The administration of up to 400 mg/kg did not achieve plasma concentrations believed to be required to increase utrophin expression. Moreover, plasma concentrations of BMN 195 were even lower on repeat administration. Based on these results, BioMarin has concluded that the likelihood of achieving a therapeutic effect in DMD patients is highly unlikely and has discontinued development of BMN 195.
"Duchenne muscular dystrophy remains a serious unmet medical need affecting approximately 40,000 patients in the developed world, and BioMarin remains committed to this disease area," said Jean-Jacques Bienaime, chief executive officer of BioMarin. "Given the limitations of BMN 195, we believe that other approaches to up-regulation of utrophin may be more possible, and we continue to believe that utrophin upregulation is a viable approach for the treatment of DMD. We are currently working on additional candidates to take forward into early human studies, and the new compound we are working on appears to overcome the limitations of BMN 195."
Duchenne muscular dystrophy is a fatal neuromuscular disorder that affects 1 in 3,500 boys with an estimated patient population of over 40,000 in the developed world.
DMD is caused by a genetic defect that results in DMD patients lacking an important protein called dystrophin, which is crucial to maintaining muscle integrity and function.

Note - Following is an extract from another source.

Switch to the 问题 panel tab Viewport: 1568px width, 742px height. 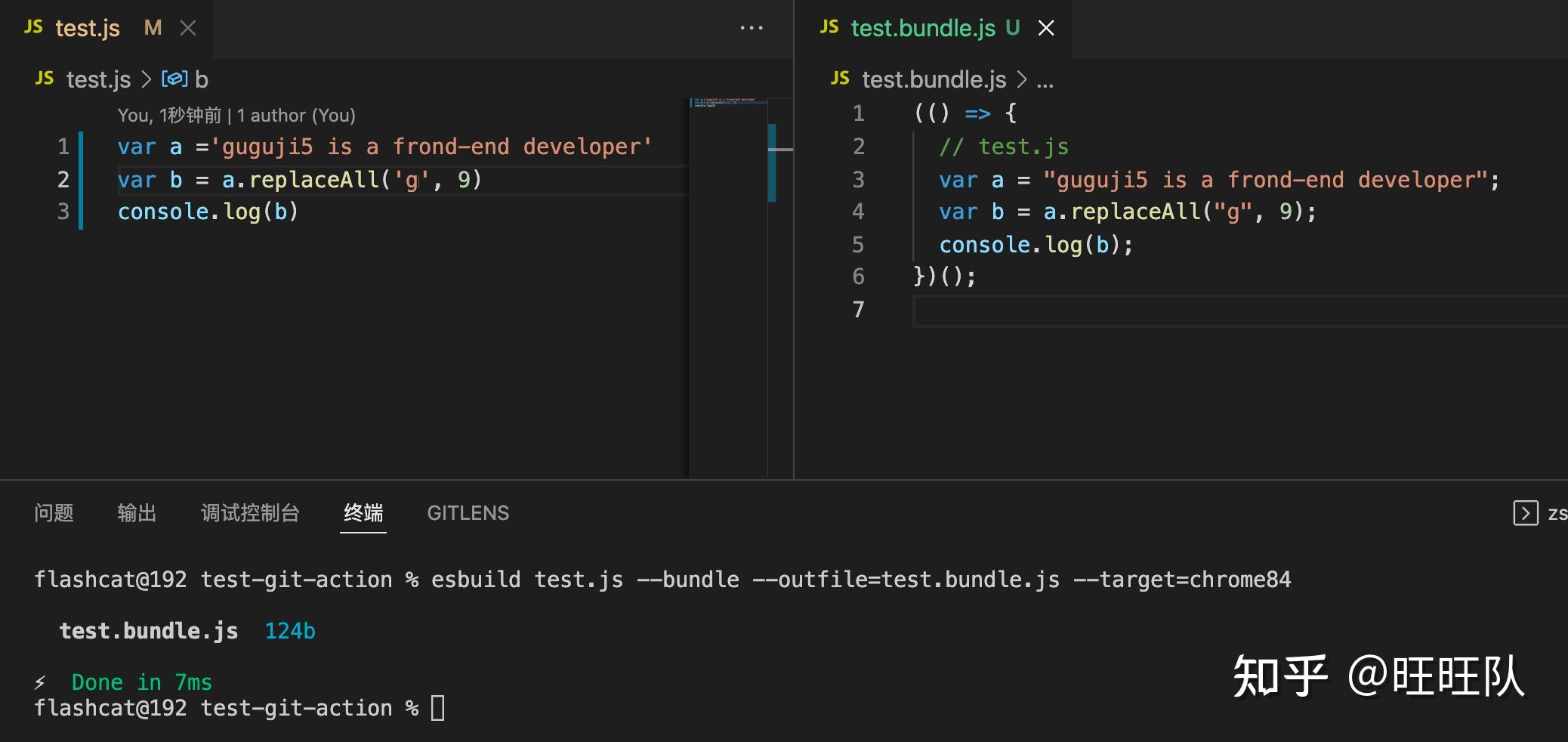(54, 513)
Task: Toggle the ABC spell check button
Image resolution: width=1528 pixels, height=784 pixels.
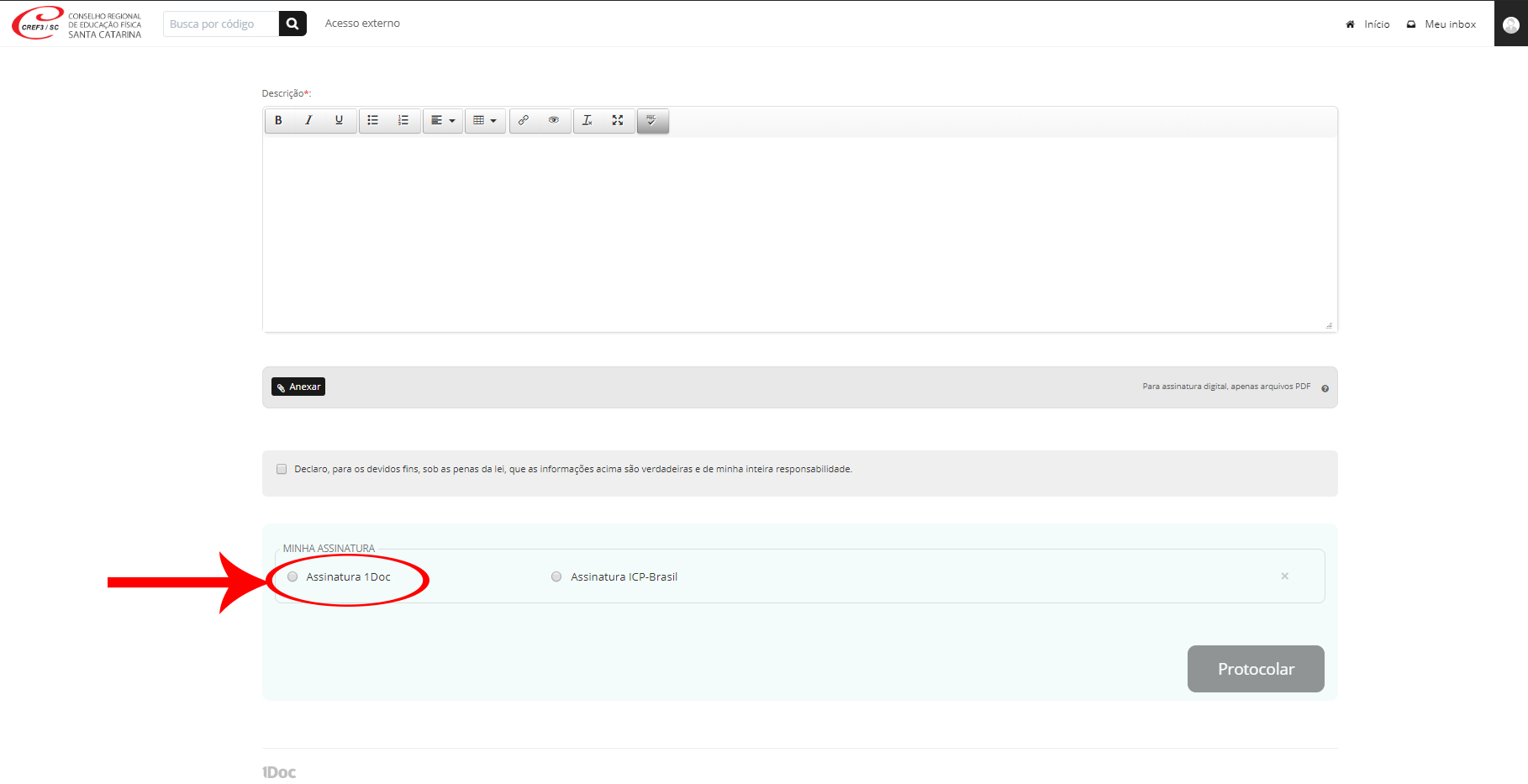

The absence of dystrophin results in extensive muscle wasting in all voluntary muscles as well as the heart and breathing muscles and causes severe restriction in the mobility of DMD patients by their early teens and is ultimately fatal, generally in their twenties. Currently there is no cure for DMD. Corticosteroid treatment is the only frontline therapy and acts to only delay the progression of the disease.
BioMarin develops and commercializes innovative biopharmaceuticals for serious diseases and medical conditions. The company's product portfolio comprises four approved products and multiple clinical and pre-clinical product candidates.